12/15/2011 2:16 pm EST


Jim Jubak

Founder and Editor,

The U.S. economy continues to demonstrate remarkable strength. That isn’t to say this isn’t a sub-par recovery or that growth in 2012 won’t slow as Europe’s economies slide toward recession. But given the seemingly endless flow of bad news from elsewhere even modest growth is remarkable.

Today the U.S. Department of Labor announced that initial claims for unemployment fell to 366,000 for the week ended December 10. That was a significant drop from 385,000 in the week ended December 3 and was the lowest initial claims number since May 2008. The four-week moving average, which takes out weekly volatility, fell to 388,000, the lowest level since July 2008.

Economists, demonstrating that they can get as depressed as anyone by negative news flow, had forecast that initial claims would climb slightly for the week to 390,000, according to

The Department of Labor had warned after initial claims dropped in 385,000 for the week ended December 3 that the figures might be subject to difficulties in correcting for the effects of the Thanksgiving holiday. This week the numbers don’t have that problem. This seems to be an accurate reflection of what is, at least, a temporary swing in employment.

Let’s put this in context.

This is the second week with initial claims below 400,000. At 400,000 initial claims the economy is holding about steady on jobs with the number of new hires in rough balance with the number of new layoffs.

A drop to 385,000 or 366,000 indicates that the economy is probably adding jobs—but at a very slow rate. Even in times of what economists call full employment initial claims run at something like a 300,000 weekly rate. (Calculating full employment is a contentious issue in economics. The current consensus among mainstream economists seems to be that in U.S. economy as currently structured full employment means a 6% unemployment rate.)

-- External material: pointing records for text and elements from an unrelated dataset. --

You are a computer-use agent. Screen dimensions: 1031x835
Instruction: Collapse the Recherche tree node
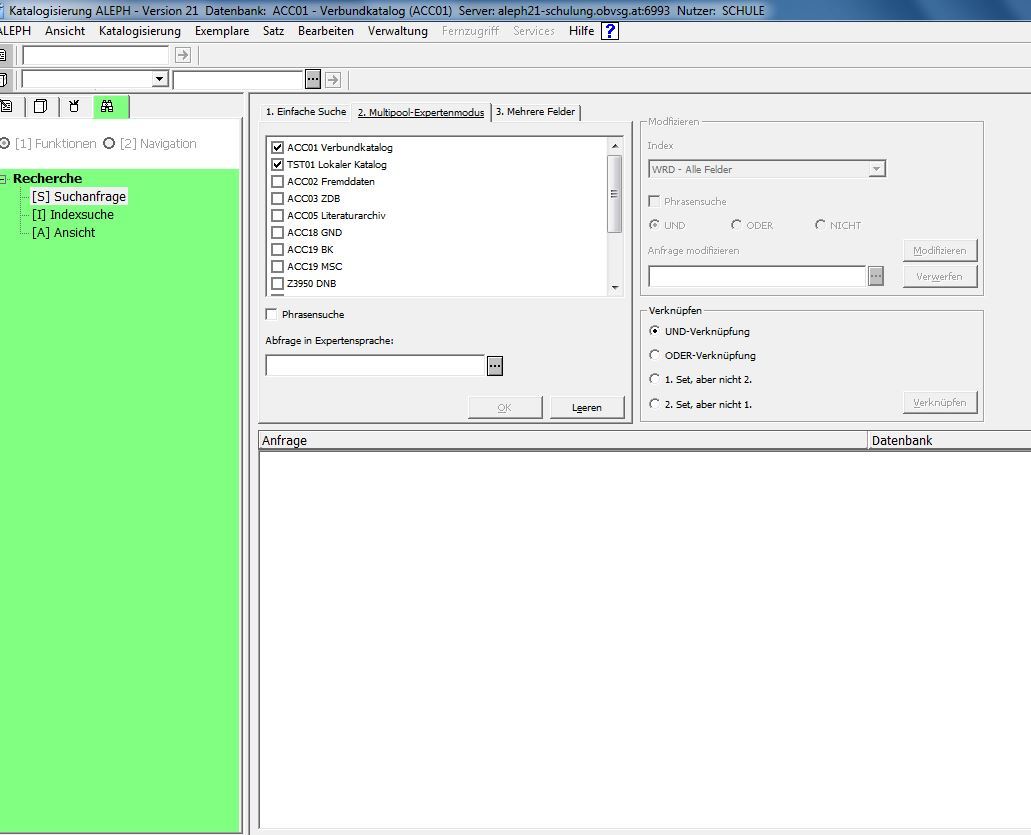5,179
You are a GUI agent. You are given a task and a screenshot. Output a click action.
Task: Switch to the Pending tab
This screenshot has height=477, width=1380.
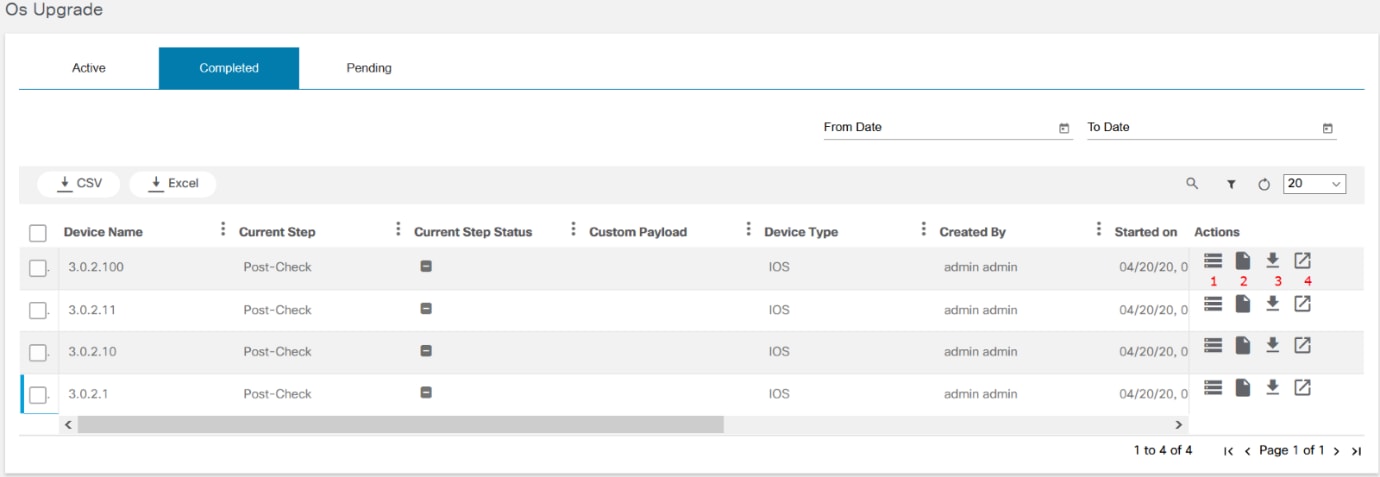click(x=369, y=68)
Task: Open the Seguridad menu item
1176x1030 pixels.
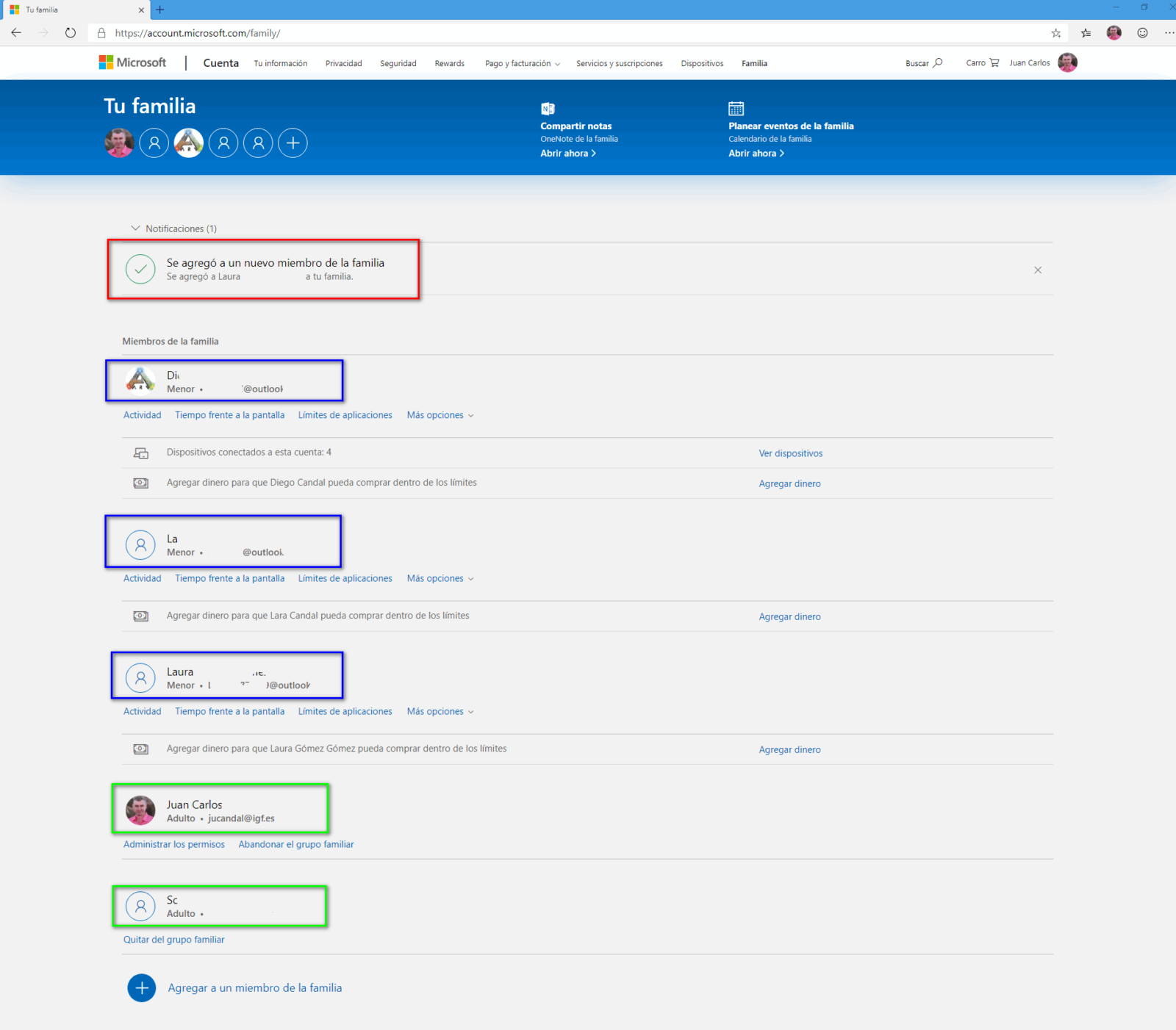Action: (x=398, y=64)
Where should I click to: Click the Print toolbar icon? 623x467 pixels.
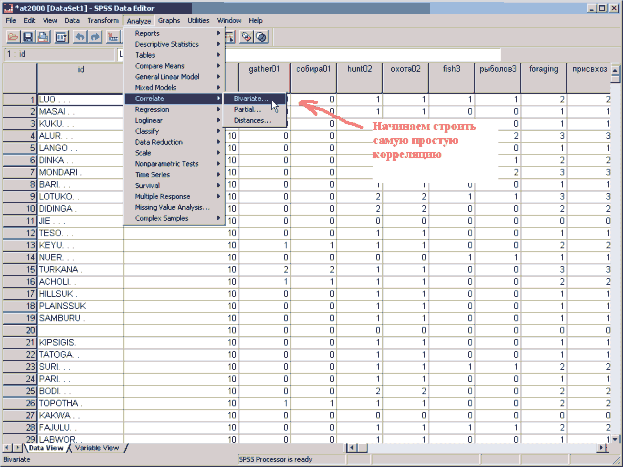[x=45, y=36]
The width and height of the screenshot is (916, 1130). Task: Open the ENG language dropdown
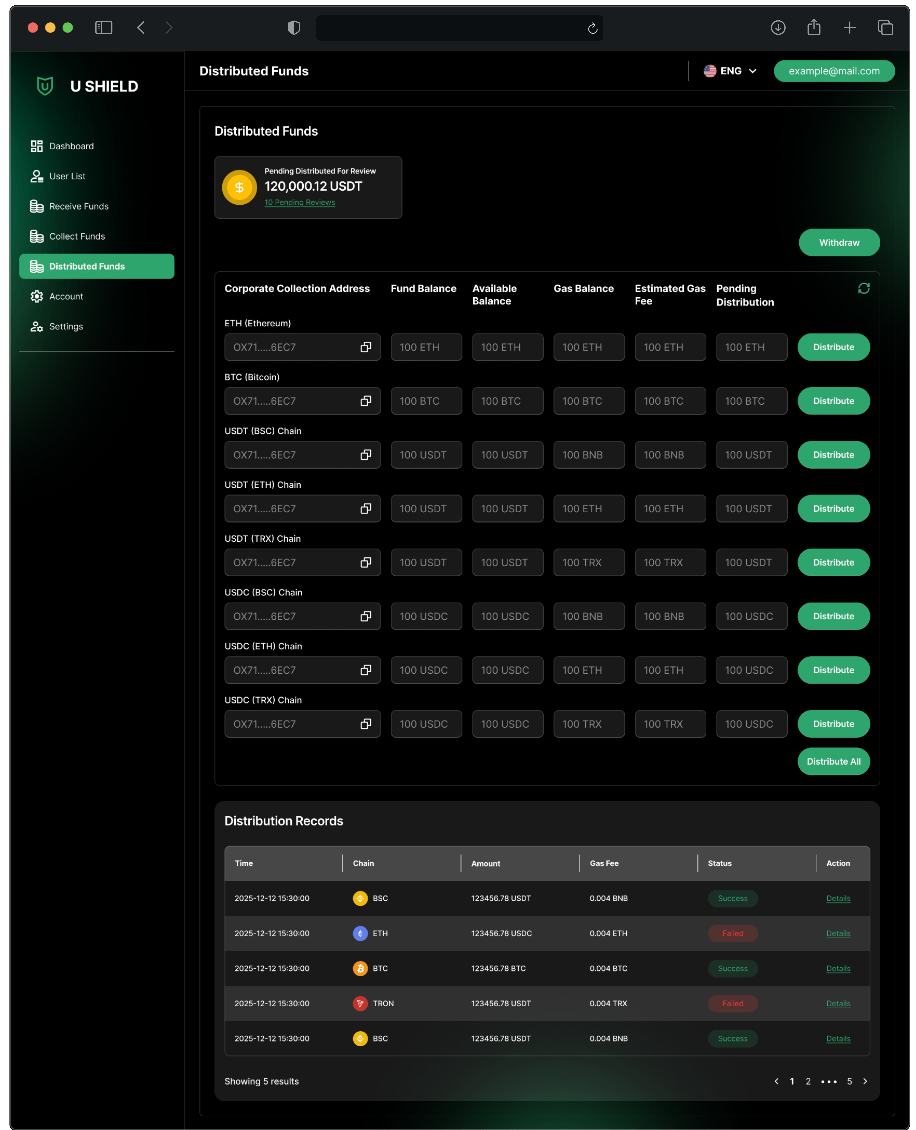pos(731,71)
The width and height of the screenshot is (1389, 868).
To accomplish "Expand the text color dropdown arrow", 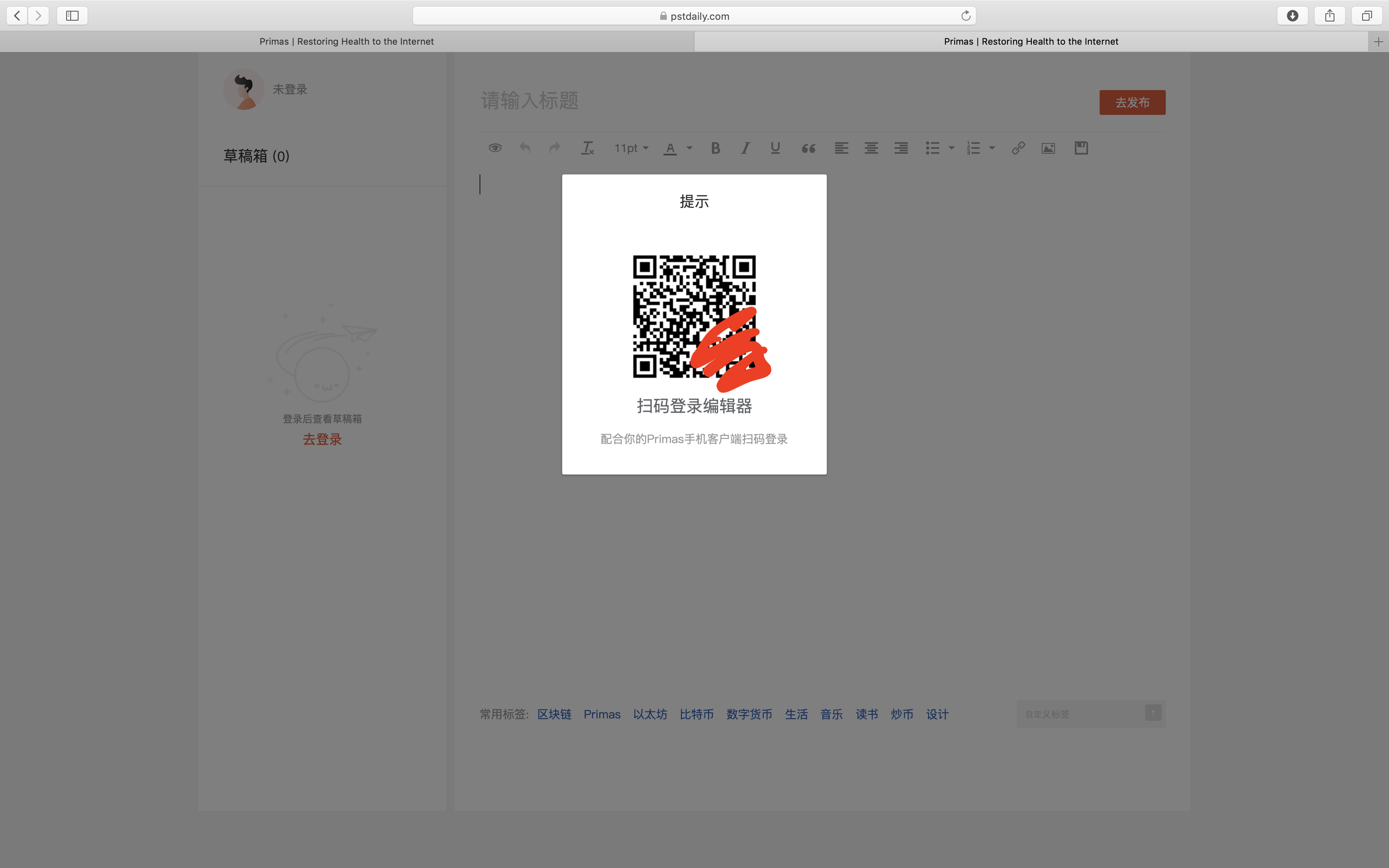I will pyautogui.click(x=690, y=148).
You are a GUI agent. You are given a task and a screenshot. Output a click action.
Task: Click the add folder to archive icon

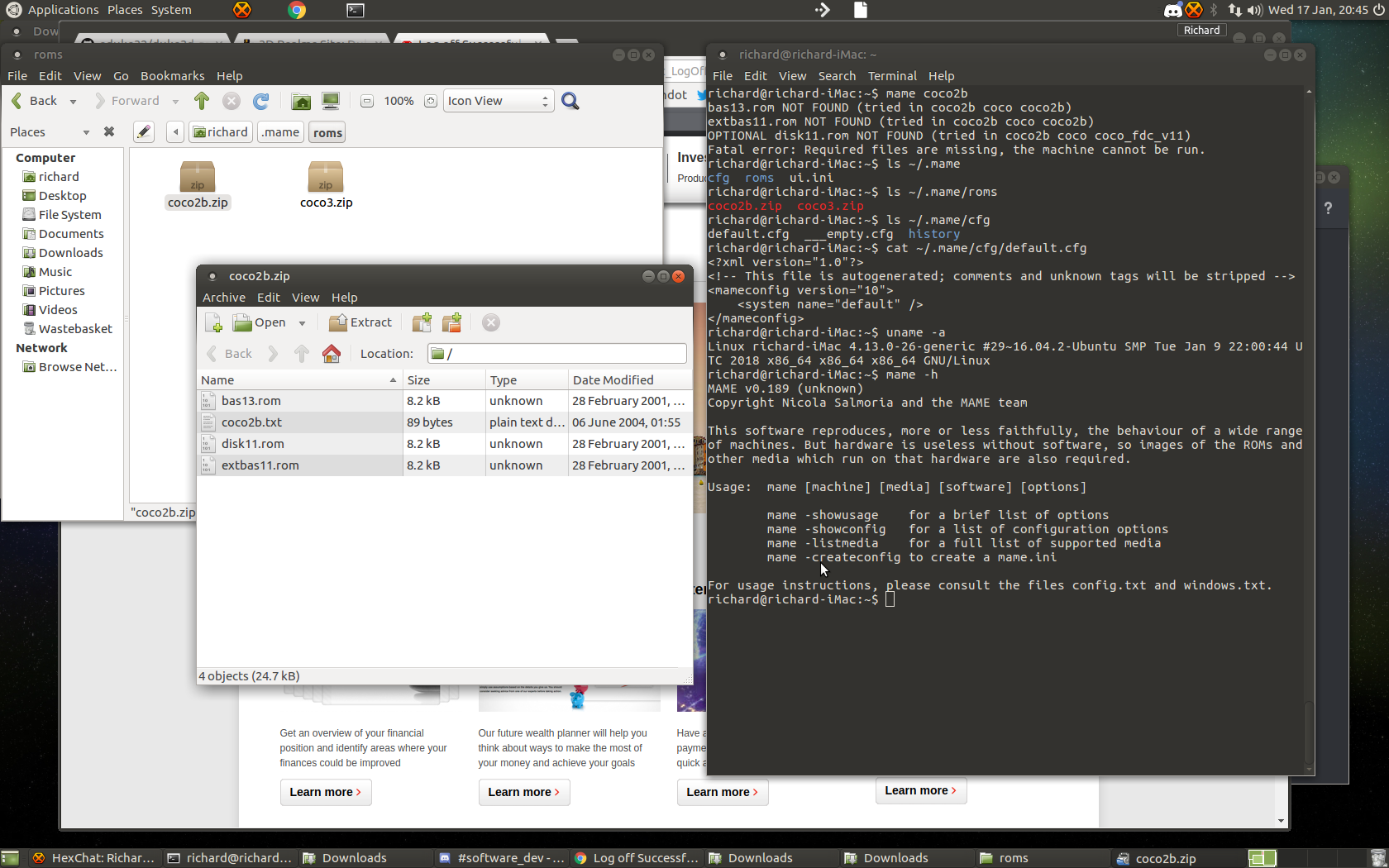[451, 322]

This morning’s positive employment picture got a boost from two regional reports from the Federal Reserve banks. The Federal Reserve Bank of New York announced that its general economic index for the New York region climbed to 9.5 in December from 0.6 in November. (Ratings above zero indicate expansion.) A similar index from the Federal Reserve Bank of Philadelphia showed an increase to 10.3 in December from 3.6 in November.